Il film inizia subito in maniera tale da creare quel substrato ansiogeno, venato di tensione che sarà un po' il collante di tutto il racconto: Dani è una giovane studentessa di psicologia, frequenta ormai da un paio di anni Christian che invece studia antropologia, ha una sorella che presenta dei chiari disturbi comportamentali, motivo per cui nel momento in cui a Dani arriva una strana telefonata della sorella, cresce in lei la preoccupazione che qualcosa possa essere accaduto; infatti la sorella si è tolta la vita e ha ucciso anche i genitori lasciandola da sola al mondo, da quel momento il suo legame con Christian diventa quasi morboso per sconfiggere la paura della solitudine e dell'abbandono.

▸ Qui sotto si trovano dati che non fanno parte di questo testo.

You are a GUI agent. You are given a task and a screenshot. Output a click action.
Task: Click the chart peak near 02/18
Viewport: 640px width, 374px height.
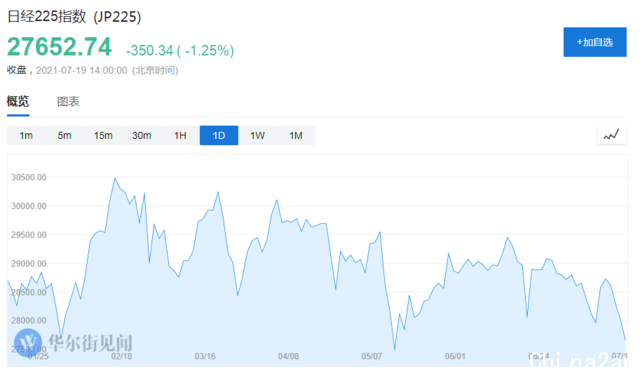tap(115, 178)
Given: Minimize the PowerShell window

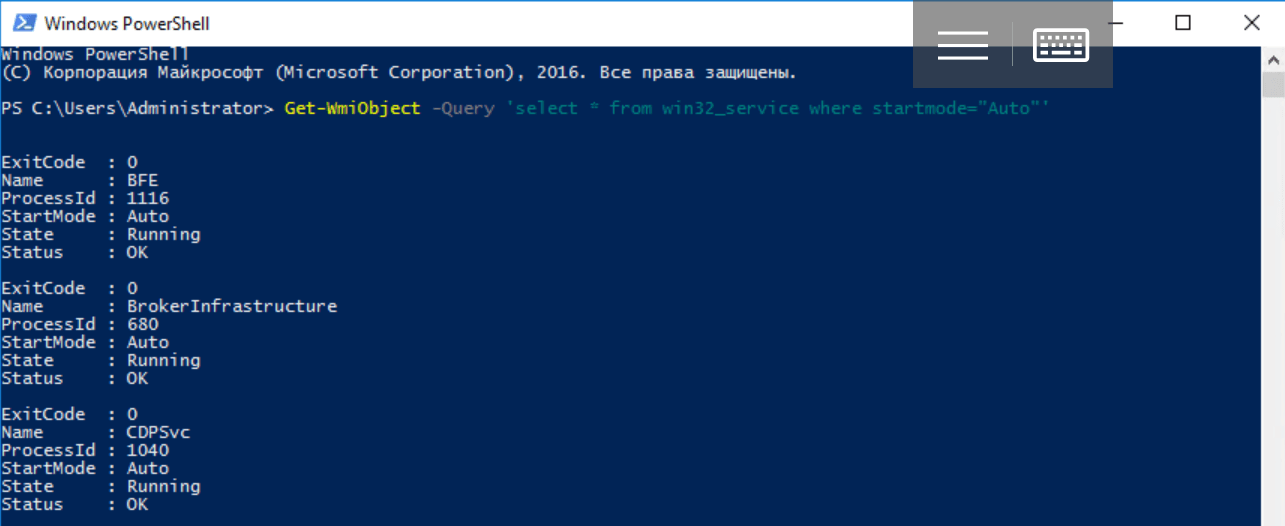Looking at the screenshot, I should 1125,23.
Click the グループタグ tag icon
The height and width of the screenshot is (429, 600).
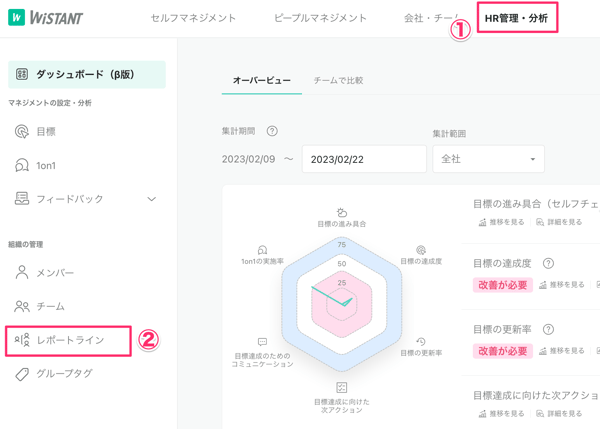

Il ragazzo pur soffrendo l'ossessiva presenza di Dani e pur non provando più nulla per lei, per pura pietas non chiude la relazione ed anzi decide di portare con sè la ragazza in un viaggio in Svezia dove , al seguito di uno dei suoi colleghi di università originario di quelle parti, intende studiare il comportamento di una piccola comunità di cui l'amico svedese fa parte.
L'immersione in un mondo che sembra all'inizio bucolico, dove tutti sono raggianti e felici , ben presto, quando Dani , Christian e gli altri ragazzi americani iniziano a frequentare strani riti ed usanze, inizia a mostrare aspetti inquietanti.
Rituali in cui si concretizza il legame degli abitanti del villaggio con il ciclo della vita, canti e balli, esperienze allucinate grazie a bevande a base di funghi allucinogeni avvolgono i ragazzi ospiti in quella che è una festività rituale che si verifica ogni 90 anni nel villaggio in occasione del solstizio d'estate, una festa lunga nove giorni dedicata alle usanze pagane e alle credenze del posto.
Pur continuando ad osservare il tutto con gli occhi di chi sta conducendo uno studio , inevitabilmente gli ospiti si lasciano coinvolgere nei riti che animano la festa e quando qualcuno di loro inizia a sparire lasciando di fatto solo Christian e Dani nel villaggio è chiaro che quel clima di armonia che sembrava aleggiare sulla comunità nasconde invece una violenza e una atavica difesa ossessiva della propria identità al punto che agli estranei è ammesso entrare solo per introdurre geni nuovi che impediscano la selezione di una razza derivata dalla stessa linea genetica.